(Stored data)
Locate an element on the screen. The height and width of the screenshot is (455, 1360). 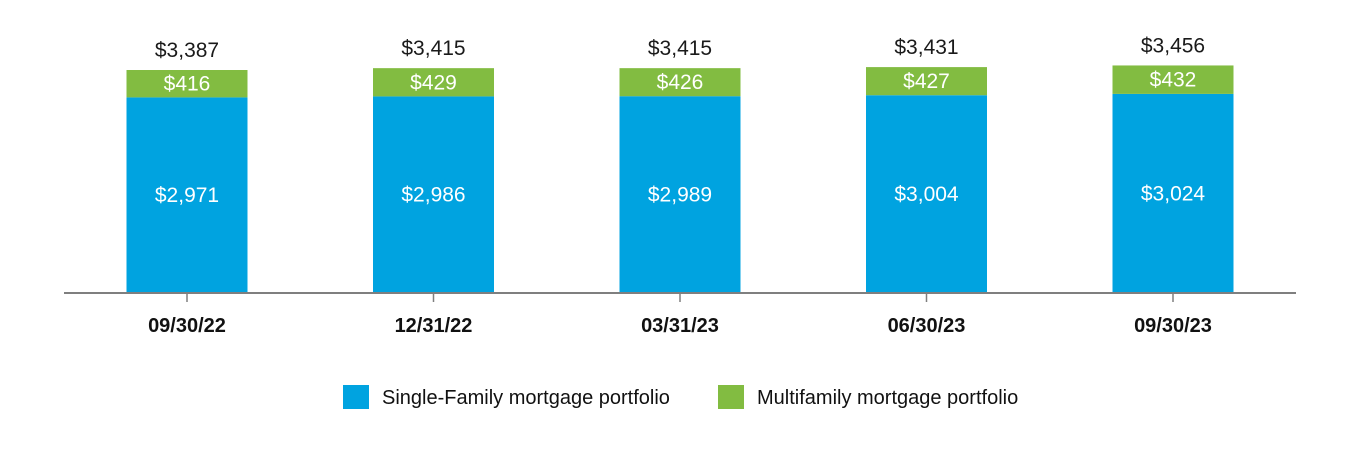
multifamily-value-label: $416 is located at coordinates (188, 84).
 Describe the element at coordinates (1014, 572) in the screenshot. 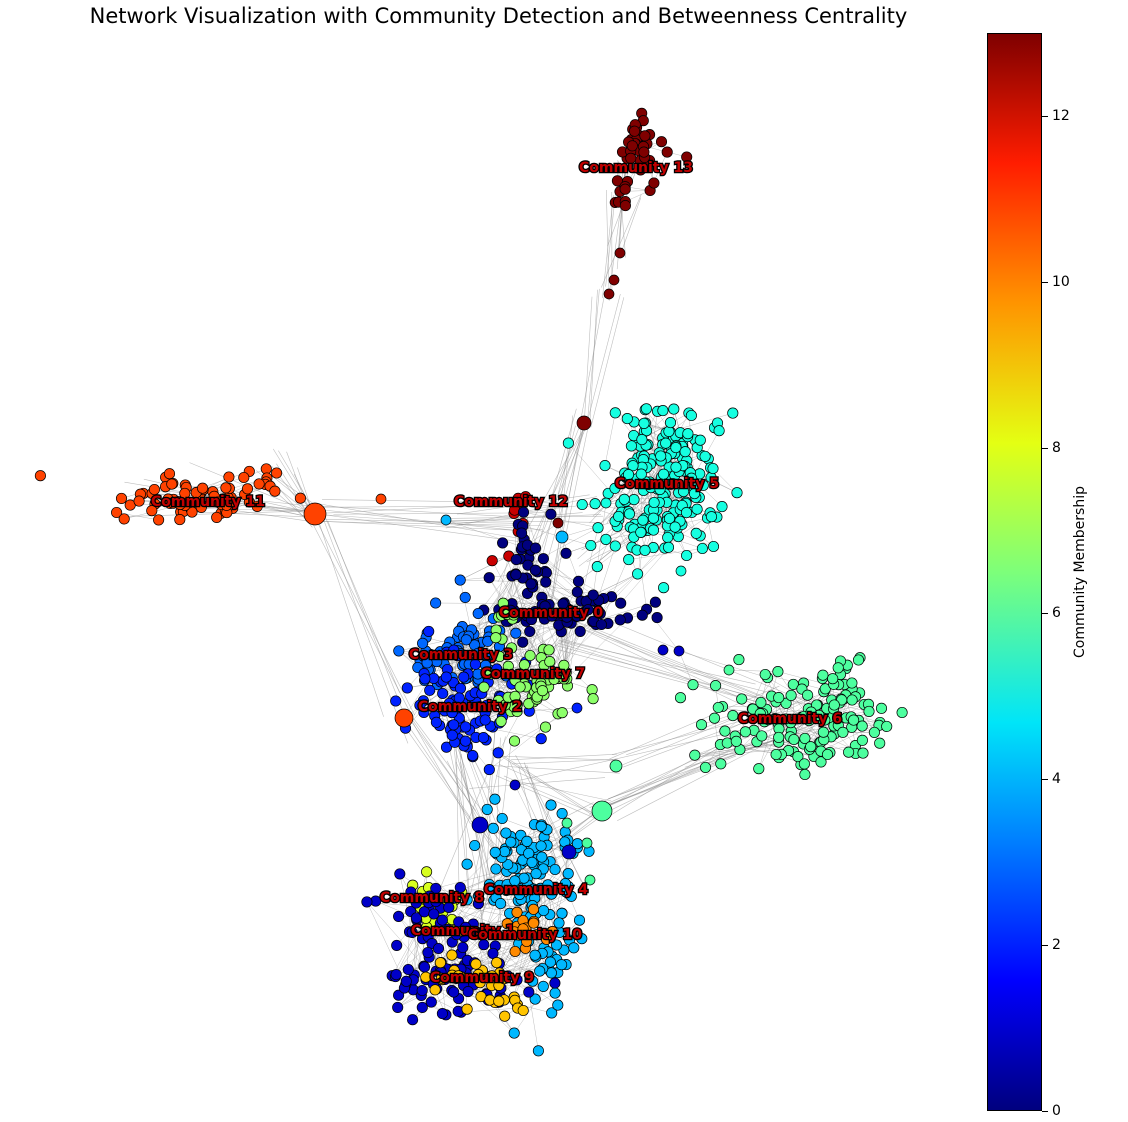

I see `colorbar-gradient` at that location.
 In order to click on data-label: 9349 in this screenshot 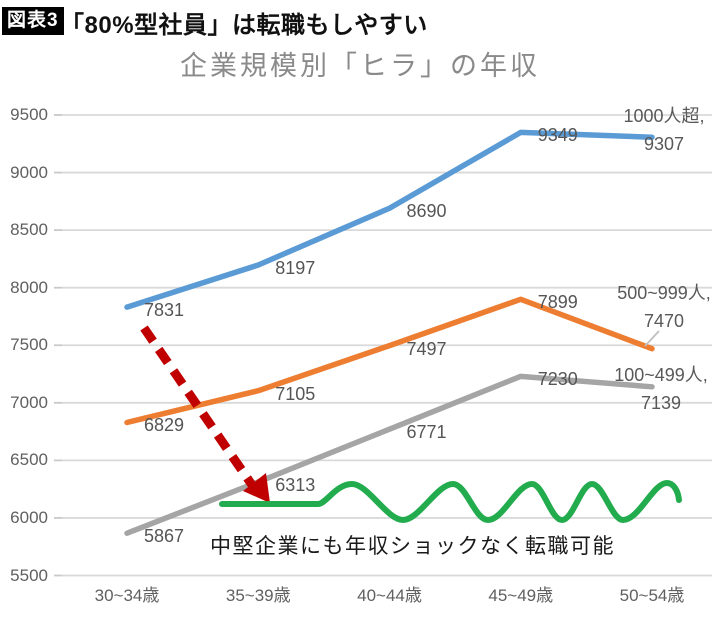, I will do `click(558, 136)`.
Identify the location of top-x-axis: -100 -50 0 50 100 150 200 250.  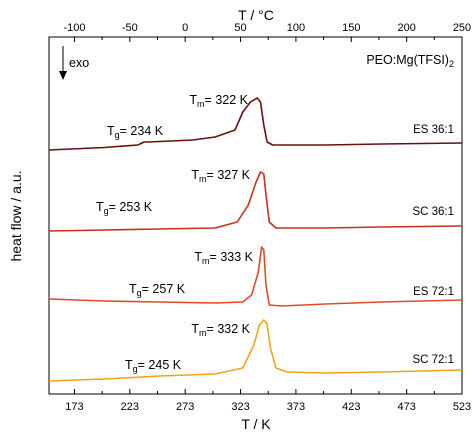
(267, 32).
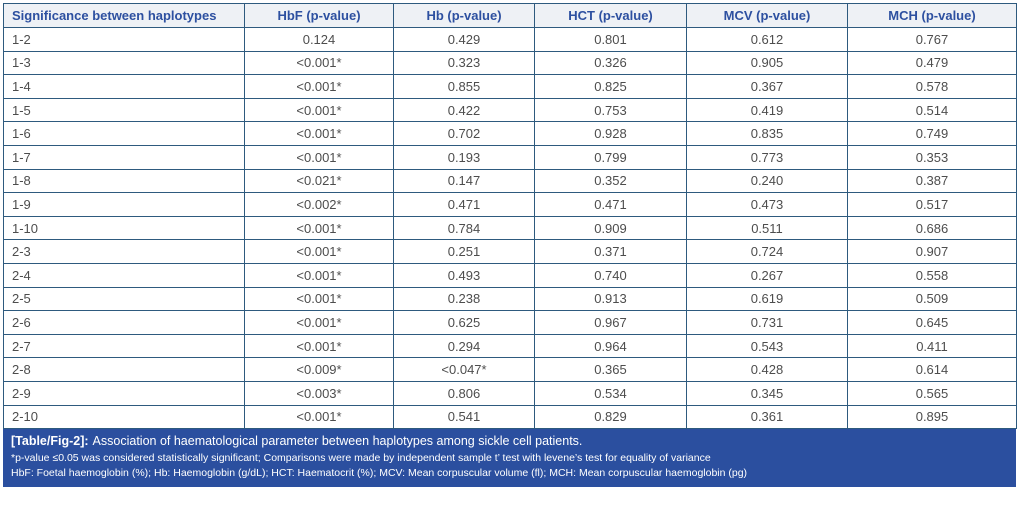 Image resolution: width=1019 pixels, height=526 pixels. Describe the element at coordinates (932, 157) in the screenshot. I see `p-value-cell-mch: 0.353` at that location.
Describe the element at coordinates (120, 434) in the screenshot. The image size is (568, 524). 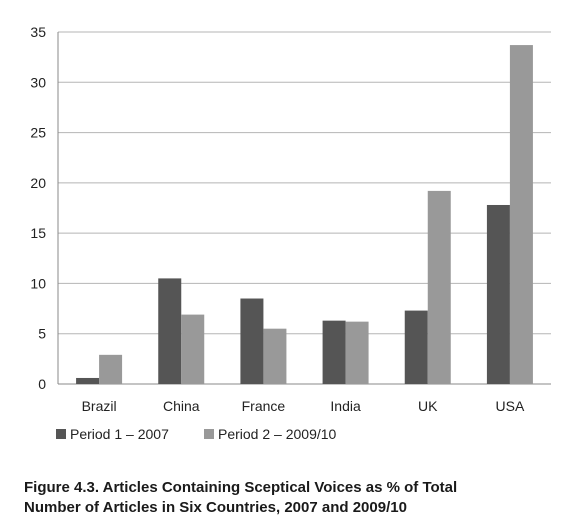
I see `legend-label: Period 1 – 2007` at that location.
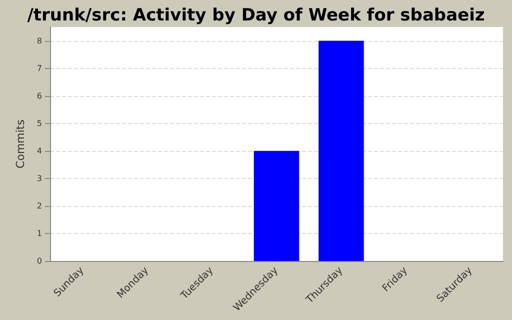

### PROBLEM DETAILS:
Express the lines from the one containing "Describe the element at coordinates (120, 434)" through the end of the entries as a JSON list of strings, one per line, with blank lines skipped. Leave the pictures out.

### REPLY:
[
  "Describe the element at coordinates (120, 434) in the screenshot. The image size is (568, 524). ",
  "I see `legend-label: Period 1 – 2007` at that location."
]